SVH #56, Lost at Sea: With Jessica as the Movie Star and Winston as the Professor

Posted in books tagged , , at 5:10 pm by Jenn

Kate Austen would beat the crap out of Jessica

Summary: On the way home from a school trip to an island, the boat carrying a bunch of SVH students capsizes and they have to bail out into lifeboats. Jessica and Winston wind up together, and when their lifeboat goes under, they’re both…well, lost at sea, like the title says. They end up on a deserted island together and proceed to have a Gilligan’s Island/Lost/Survivor/that episode of The Simpsons based on Lord of the Flies experience.

Winston, who you’d think would be like Gilligan, is actually more like the Professor – he takes care of his and Jessica’s basic needs and makes sure she’s not just sitting around, tanning. She, in turn, treats him like crap and hopes to become famous once she’s back home. After a run-in with a bear (yes, really), which Jessica handles better than Winston, they bond a little and Jessica realizes that Winston isn’t such a goofball after all. Then they get rescued. By…Moe. Okay, no, by a guy in a helicopter. Oh, and they were only stranded for 24 hours. Whoopee. Back in Sweet Valley, Jessica takes credit for everything that Winston did to take care of them on the island. And he lets her. Oh, WINSTON.

Thoughts: Jessica’s chemistry teacher lets her get extra credit by going on a marine biology field trip. Or the ghost writer screwed up when she set up this book at the end of the last one and couldn’t think of a better solution.

Wait, Lois is overweight and her mother’s the school dietician? The ghostwriter understands irony?

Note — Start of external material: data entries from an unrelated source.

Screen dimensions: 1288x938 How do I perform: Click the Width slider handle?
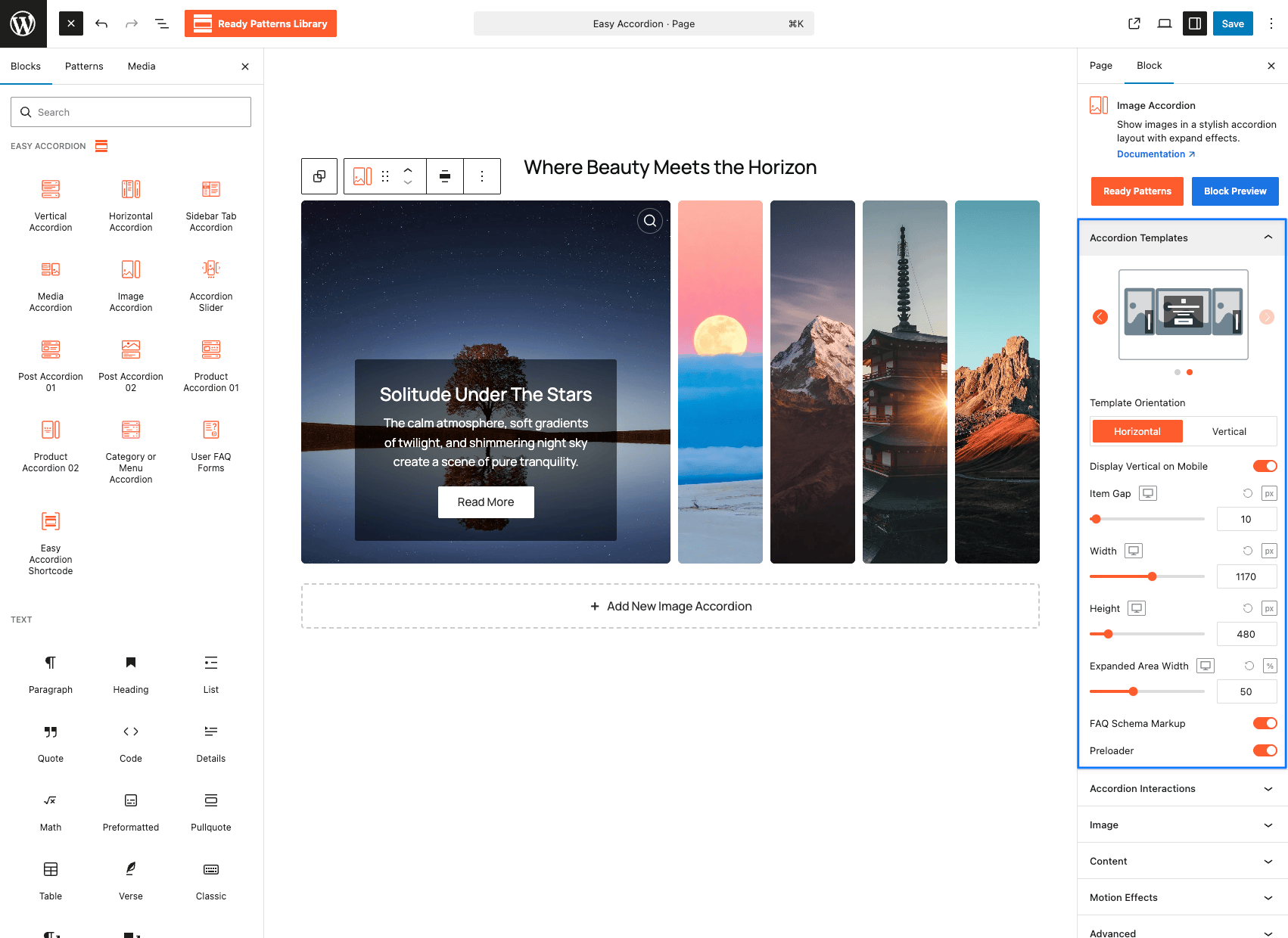[x=1152, y=576]
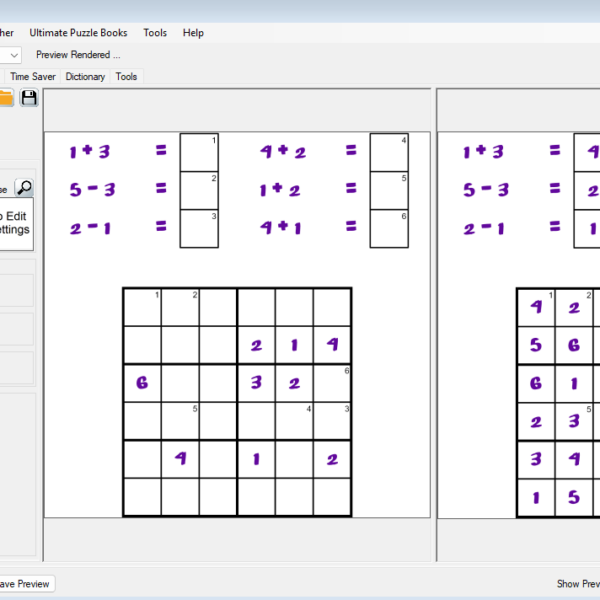
Task: Expand the dropdown beside Preview Rendered
Action: click(x=13, y=55)
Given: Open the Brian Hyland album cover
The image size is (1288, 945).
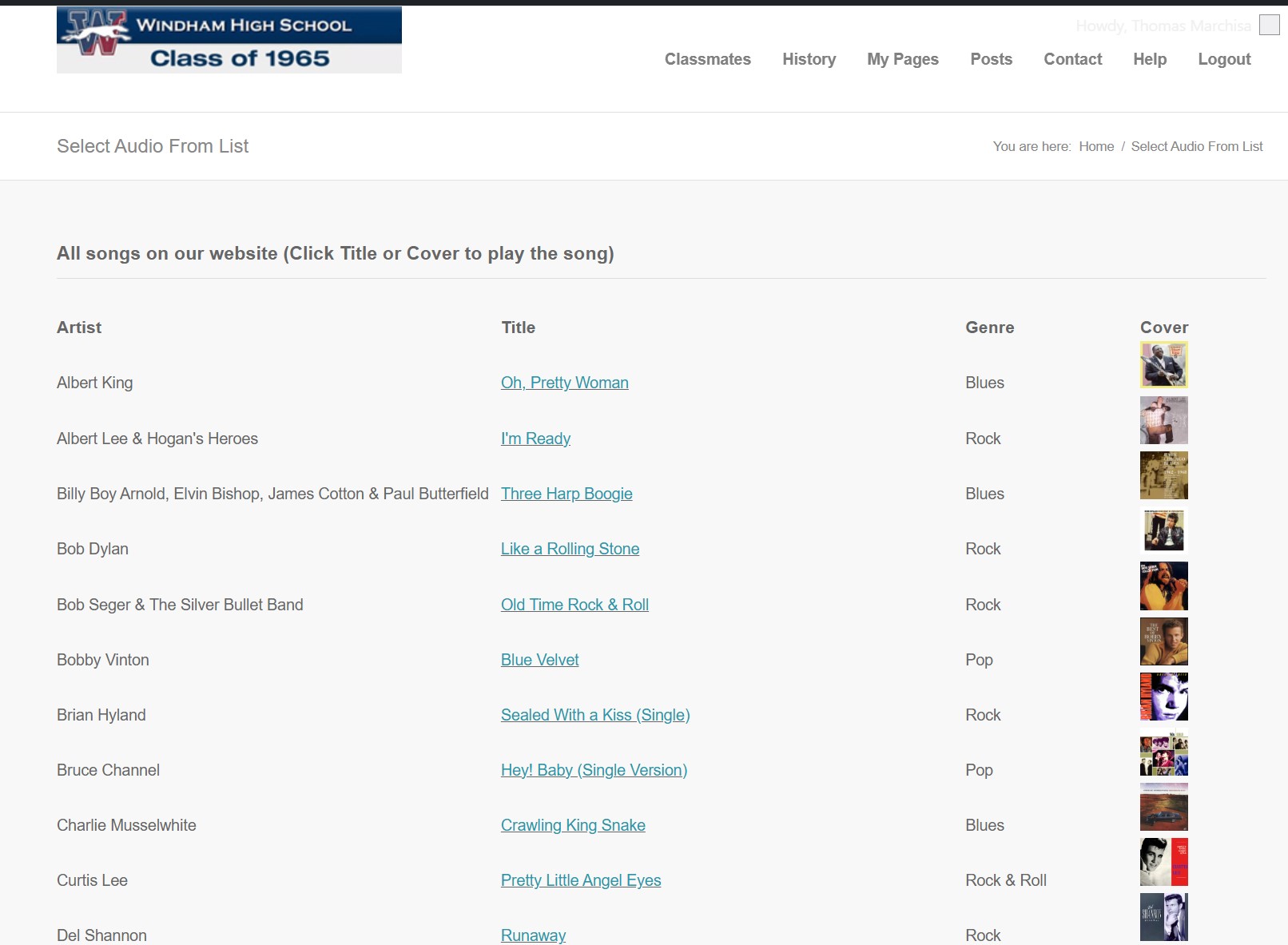Looking at the screenshot, I should [1163, 697].
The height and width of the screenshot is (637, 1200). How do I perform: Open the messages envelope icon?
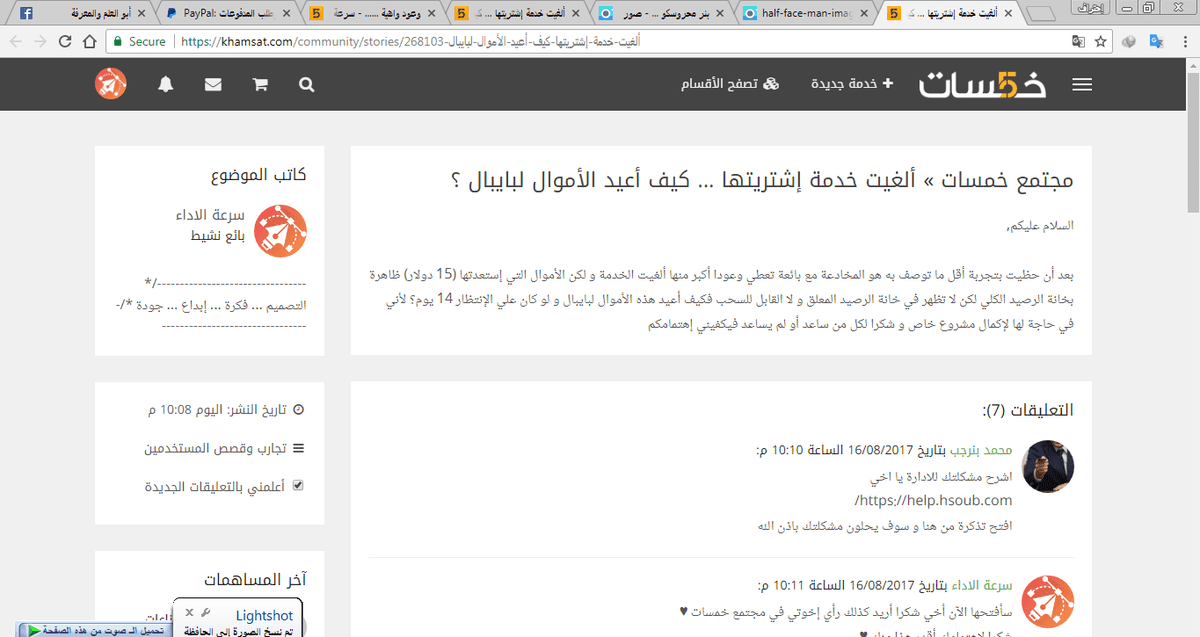[x=212, y=84]
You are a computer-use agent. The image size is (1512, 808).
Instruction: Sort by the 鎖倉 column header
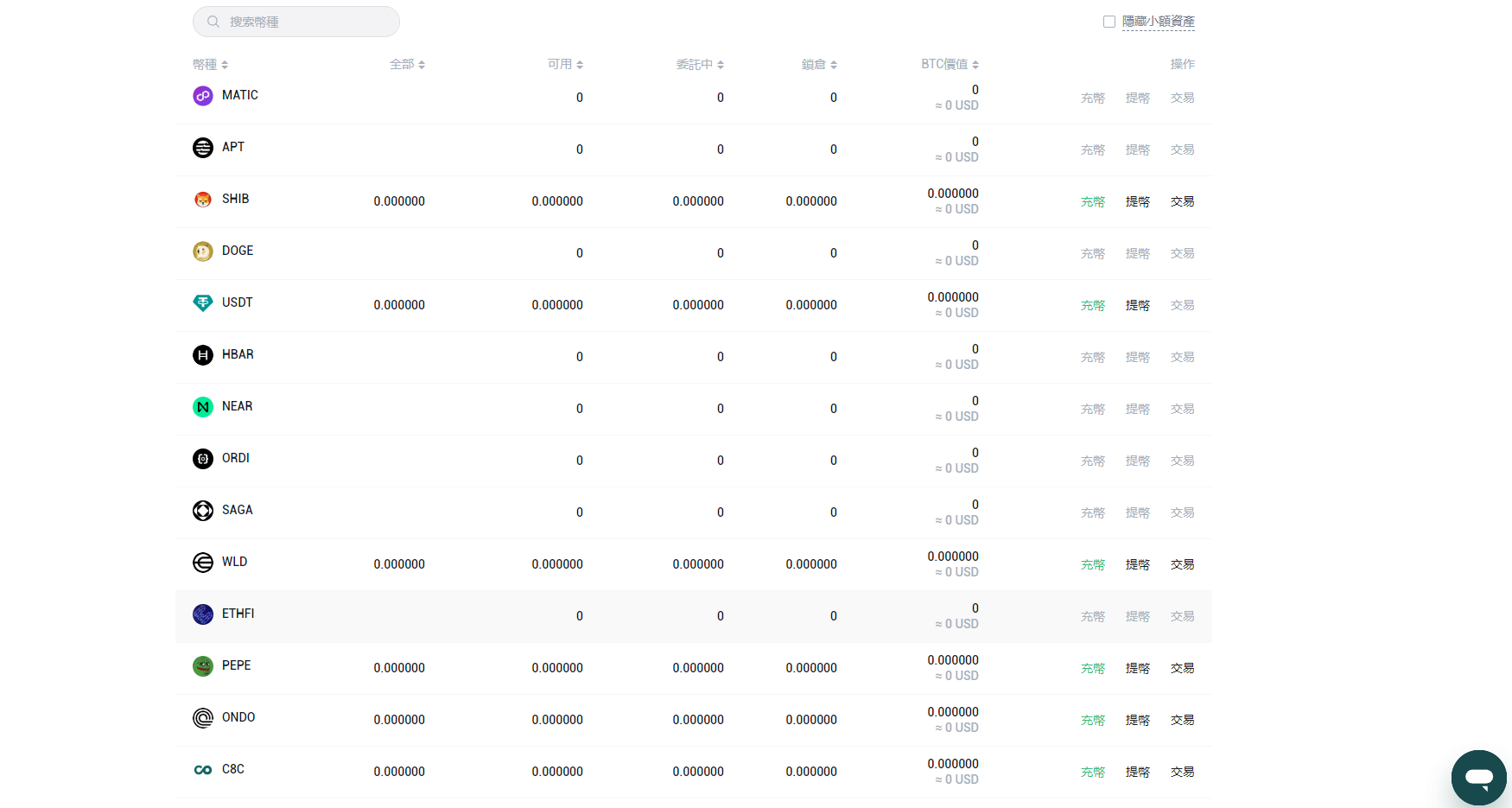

Jessica’s teacher calls her intelligent. Clearly he hasn’t learned how to tell the twins apart.

Elizabeth comforts a guilty-feeling Lila by telling her Jessica’s probably stolen as many boys from Lila as Lila has from her. Ha, awesome.

Jeffrey ditches Elizabeth to go study while she’s waiting for news about Jessica. I know he doesn’t like Jess, but he could try a little harder to hide it. Also, Elizabeth goes to school the day after the boating excursion, despite not knowing whether Jessica’s alive or dead. I know she’s a good student, but COME ON.

If I’m ever stranded on an island, I want Winston with me. He finds food, he grabs the First Aid kit from the lifeboat, and he uses a Swiss army knife as a reflective signaling device. He would have kicked butt on Lost. Jessica, on the other hand, would have been the Shannon.

Roger and Olivia broke up? When? Did I miss something? (Well, obviously.)


  1. notemily said,

    Hah, Jessica is SO the Shannon. “Lightsticks? What does that even mean?”

  2. leila said,

    She IS the Shannon. I remember in #13 “Kidnapped!” there was even that really weird scene where Jessica’s brother was hot for her.

    Also, if there were a way to disprove natural selection, this series would be it.